Hoy, Oliba, por fin habla de olivos y olivas. Y de biógrafos frustrados. Ninguno, a ciencia cierta, perderá el tiempo en contar las hazañas del atlante que me invitaba a tomarlas donde no podía ya entrar, ni del extraño que casi copia mi Nick, que no el estilo, en otros ambientes disfrazado de pobre gringo, que no griego, y sin darse cuenta que su corrector automático banalmente lo delata desvirtuando la bella práctica. Y yo ya me entiendo. Y alguien más. Y me basta. Por hoy me basta.
Hoy hablo de olivas de Kalamata. Las sirvieron aquel Viernes de Abril, en la cena, cómo parte de un aperitivo interminable fruto de la imaginación del que luego debió heredar la gestión de los fogones del que fue su maestro, el gran Santi. Mesa ovalada, sillas claras de corte clásico, iluminación perfecta, côte à côte, las olivas entre nosotros, distintos colores dependiendo del tiempo y método de curtición. Pocas, escasas y carísimas, cómo casi todo lo bueno. Como mi côte izquierdo aquella y tantas noches. Deliciosas, las aceitunas griegas. Deliciosa ella.
Continuó cena, con, de nuevo, aquel majestuoso jarret de ternera dorada a la miel, y después velada, con humo y pobres espirituosos, en la cueva de la otrora fugaz embajada. Y allí en sofá y rincón, que sólo prometía ser discreto, volaron mis años de sobra, que siento demasiados, como volaba el grana de tu vestido descubriendo blondas negras y encajes fruto del sudor de novicias. Baile de grana, negro, rojo y piel clara. Y a la velada siguió la noche, la risa, el champaigne, el carillón de copas y el tintineo de tus pestañas. El licor de expansión decantado a mi sangre para notarte en torno, más prieta, más fuego, más agua, más vez, más toda.
Amanecer tardío. Las venecianas de la cámara permiten, por un momento, la ilusión de dominar el tiempo. De ser patrón de momentos de felicidad y de poder aplazar sinedie despedidas
Fumo frente a ti.
Te miro, cómo cada mañana juntos. Tomando el valor que me escasea para despertarte.
Ahí estás, enamorada de tus sueños. Desnuda sobre y entre el blanco. Cabellera de carbón y cobre desparramada, labios ligeramente abiertos en un beso. Manos de muñeca aprisionando colcha y sábana. Duermes, mi, por horas y horas mía, niña. Duermes plácida y complacida de tu sueño amante.
Martilleo suave en la puerta. Una pluma clavando un clavo. Entra el carro de las delicias de la mañana, servicio reluciente, porcelanas claras sobre capa de algodón y lino. Café y bollería recién horneada me roban tu aroma de mis labios, me enmascaran por un momento mi mismo yo en tu piel tan suave.

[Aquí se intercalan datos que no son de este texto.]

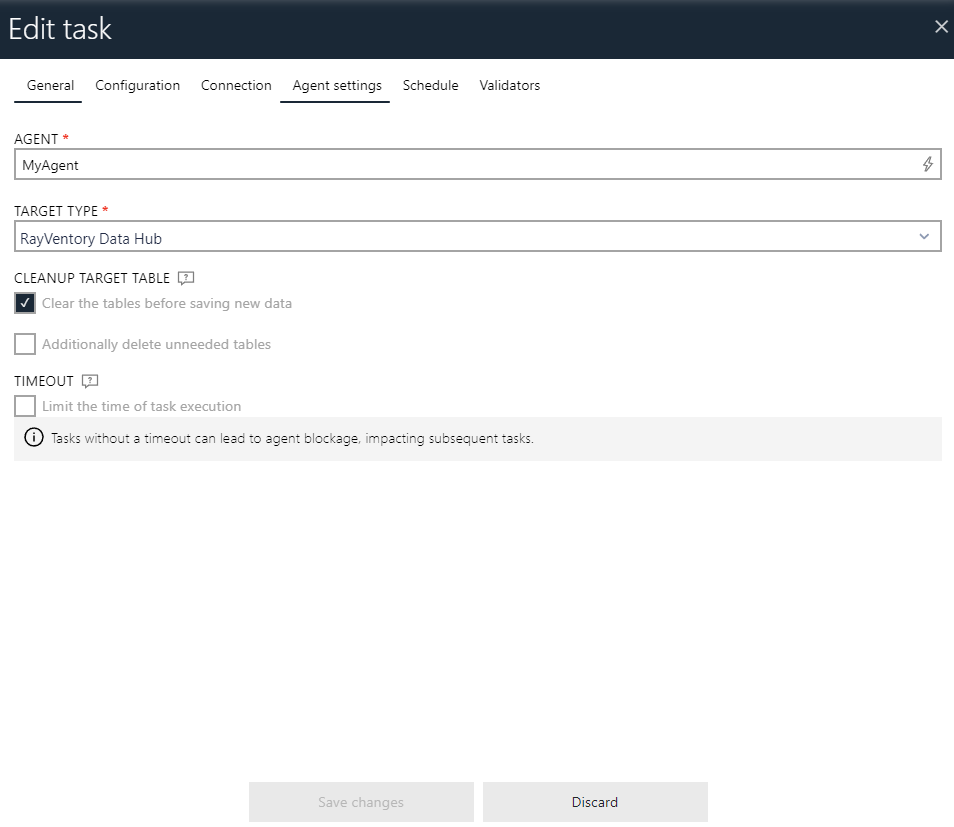The height and width of the screenshot is (827, 954).
Task: Enable additionally delete unneeded tables
Action: 25,344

Ella te mira. Medio siglo en vida y muchos años de exilio. Fuerte, dura, complexión eslava. Te mira y entona un oooh sin sonido para no romper el sello de tus párpados. Te mira y admira. Parece quererte por un momento.
Me mira
Me ve
Me conoce
Ordena y limpia mi oficina desde hace años por las tardes. Sirve en el hotel por las mañanas. Sus ojos eslavos se sorprenden. Pero calla. Sirve el café humeante sin articular palabra.

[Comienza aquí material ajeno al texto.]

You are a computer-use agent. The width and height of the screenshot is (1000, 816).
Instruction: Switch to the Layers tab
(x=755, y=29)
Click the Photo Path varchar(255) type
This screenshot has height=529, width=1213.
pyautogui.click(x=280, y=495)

Nunca me habló de ello. Yo tampoco. Hasta hoy.
Pero al poco conseguí contratar en oriente, en hambre y origen, a su marido, su hija y su yerno. Hace poco, poquísimo nació su nieta. Anteayer la conocí. Y volví a ver aquella eslava madura que ya no conoce exilio, entornando los cansados labios, acariciando aquella misma O imaginaria que te dedicó aquel abril, mientras me mostraba, ahora, la carne de su carne.
No sé porqué nunca lo conté. Y hubo ocasiones. Ni porque lo cuento hoy. Quizás porque apetecía hablar de olivas, de olivas de Kalamata, curtidas de varia forma, almendradas, de buen calibre y carne prieta, las que cenamos, las que tomamos en el jardín al mediodía con tu Martini y mi amargo, porque precedía el hasta pronto, Americano, mientras la primavera, joven, te acariciaba con su luz la camiseta marinera. Las Olivas fruto del milagro de un hombre antiguo, esclavo de rocas, polvo y tierra árida, cuya vida llenaría de sentido la de un biógrafo, tanto cómo, tantas veces, llenaste la mía.
Olivas, milagros. Una buena vida. Mi biógrafo lo sabe.